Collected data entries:

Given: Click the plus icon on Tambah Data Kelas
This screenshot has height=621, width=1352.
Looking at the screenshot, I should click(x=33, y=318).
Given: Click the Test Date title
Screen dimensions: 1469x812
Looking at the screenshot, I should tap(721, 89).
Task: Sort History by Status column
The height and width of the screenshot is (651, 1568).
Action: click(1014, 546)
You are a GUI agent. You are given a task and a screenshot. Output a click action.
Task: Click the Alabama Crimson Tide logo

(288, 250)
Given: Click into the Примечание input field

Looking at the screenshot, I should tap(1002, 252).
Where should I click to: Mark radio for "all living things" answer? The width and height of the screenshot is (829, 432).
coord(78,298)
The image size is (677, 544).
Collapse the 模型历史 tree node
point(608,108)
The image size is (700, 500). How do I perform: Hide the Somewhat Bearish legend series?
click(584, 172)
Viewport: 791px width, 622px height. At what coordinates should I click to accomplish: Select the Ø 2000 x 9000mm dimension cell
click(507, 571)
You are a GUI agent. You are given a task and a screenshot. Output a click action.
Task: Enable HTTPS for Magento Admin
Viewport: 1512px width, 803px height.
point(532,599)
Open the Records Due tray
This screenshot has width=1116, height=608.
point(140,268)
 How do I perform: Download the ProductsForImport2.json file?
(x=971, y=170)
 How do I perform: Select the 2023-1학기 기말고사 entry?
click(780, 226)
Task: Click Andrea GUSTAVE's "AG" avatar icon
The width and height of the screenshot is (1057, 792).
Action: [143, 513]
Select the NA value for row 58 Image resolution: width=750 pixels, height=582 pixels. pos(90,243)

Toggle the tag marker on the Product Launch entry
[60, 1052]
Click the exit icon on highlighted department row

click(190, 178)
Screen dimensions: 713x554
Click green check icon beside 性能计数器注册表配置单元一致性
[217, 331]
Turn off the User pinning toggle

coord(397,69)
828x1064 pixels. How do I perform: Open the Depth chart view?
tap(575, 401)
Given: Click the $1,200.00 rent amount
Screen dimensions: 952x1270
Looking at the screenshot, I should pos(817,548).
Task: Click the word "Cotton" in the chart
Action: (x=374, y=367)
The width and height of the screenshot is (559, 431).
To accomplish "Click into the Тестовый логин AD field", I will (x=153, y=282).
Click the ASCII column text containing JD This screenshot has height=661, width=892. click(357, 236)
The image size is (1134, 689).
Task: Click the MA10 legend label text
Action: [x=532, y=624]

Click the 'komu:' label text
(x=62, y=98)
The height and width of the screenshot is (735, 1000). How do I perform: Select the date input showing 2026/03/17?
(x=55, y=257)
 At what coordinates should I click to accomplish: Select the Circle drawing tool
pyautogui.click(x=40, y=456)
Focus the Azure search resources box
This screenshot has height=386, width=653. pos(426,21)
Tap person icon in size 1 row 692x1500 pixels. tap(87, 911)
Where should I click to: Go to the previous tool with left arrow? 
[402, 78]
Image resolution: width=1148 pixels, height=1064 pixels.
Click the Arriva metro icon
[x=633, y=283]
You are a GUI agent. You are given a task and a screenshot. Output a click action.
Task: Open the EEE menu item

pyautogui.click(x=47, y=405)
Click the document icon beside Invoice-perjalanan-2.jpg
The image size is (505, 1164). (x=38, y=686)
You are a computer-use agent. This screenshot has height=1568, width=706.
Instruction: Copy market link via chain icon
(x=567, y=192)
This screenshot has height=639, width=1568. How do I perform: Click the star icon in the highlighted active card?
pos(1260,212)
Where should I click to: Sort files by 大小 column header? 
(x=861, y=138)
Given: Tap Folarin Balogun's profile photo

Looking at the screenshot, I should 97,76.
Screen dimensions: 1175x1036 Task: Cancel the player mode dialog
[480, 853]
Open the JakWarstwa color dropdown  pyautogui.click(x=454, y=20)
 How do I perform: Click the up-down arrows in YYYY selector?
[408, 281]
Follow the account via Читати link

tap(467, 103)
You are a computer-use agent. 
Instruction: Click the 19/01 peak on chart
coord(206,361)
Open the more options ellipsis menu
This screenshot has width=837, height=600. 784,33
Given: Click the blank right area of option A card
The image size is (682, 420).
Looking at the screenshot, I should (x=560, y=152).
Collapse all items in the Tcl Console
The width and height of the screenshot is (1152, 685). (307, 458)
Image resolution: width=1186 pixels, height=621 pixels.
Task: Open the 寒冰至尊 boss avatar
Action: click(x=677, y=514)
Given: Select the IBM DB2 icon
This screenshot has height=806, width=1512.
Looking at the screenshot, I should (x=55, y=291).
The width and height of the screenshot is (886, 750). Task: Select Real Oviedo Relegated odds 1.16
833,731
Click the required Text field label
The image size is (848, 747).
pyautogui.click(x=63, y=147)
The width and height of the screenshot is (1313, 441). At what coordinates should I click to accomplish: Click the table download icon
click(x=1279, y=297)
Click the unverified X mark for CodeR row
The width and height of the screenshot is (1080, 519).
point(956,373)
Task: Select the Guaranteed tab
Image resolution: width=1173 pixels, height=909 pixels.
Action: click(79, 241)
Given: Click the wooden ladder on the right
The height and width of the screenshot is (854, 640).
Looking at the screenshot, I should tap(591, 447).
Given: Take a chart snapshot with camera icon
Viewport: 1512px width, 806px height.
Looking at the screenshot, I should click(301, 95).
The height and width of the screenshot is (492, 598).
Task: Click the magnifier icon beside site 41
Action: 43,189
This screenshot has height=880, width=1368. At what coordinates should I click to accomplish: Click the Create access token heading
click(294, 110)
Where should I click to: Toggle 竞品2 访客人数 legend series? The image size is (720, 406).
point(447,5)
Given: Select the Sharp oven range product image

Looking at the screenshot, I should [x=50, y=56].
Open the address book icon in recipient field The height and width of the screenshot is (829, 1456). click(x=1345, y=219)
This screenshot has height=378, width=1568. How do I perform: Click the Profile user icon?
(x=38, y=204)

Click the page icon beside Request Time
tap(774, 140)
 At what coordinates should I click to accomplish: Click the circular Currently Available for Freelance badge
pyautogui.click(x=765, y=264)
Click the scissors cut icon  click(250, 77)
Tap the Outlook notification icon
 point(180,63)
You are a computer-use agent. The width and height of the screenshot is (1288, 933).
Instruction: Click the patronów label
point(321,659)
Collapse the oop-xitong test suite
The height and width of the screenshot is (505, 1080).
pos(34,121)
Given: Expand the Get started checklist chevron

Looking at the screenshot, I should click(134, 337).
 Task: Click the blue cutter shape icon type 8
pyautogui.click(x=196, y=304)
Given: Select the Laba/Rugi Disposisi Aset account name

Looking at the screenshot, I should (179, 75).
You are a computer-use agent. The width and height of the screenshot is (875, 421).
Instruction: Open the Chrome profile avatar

How to complete this task:
Return every line of the entries above that the string "computer" appears in.

Result:
You are a computer-use agent. This screenshot has height=1568, width=706.
You are a computer-use agent. 
You are a computer-use agent. The width and height of the screenshot is (1288, 933).
You are a computer-use agent. The width and height of the screenshot is (875, 421).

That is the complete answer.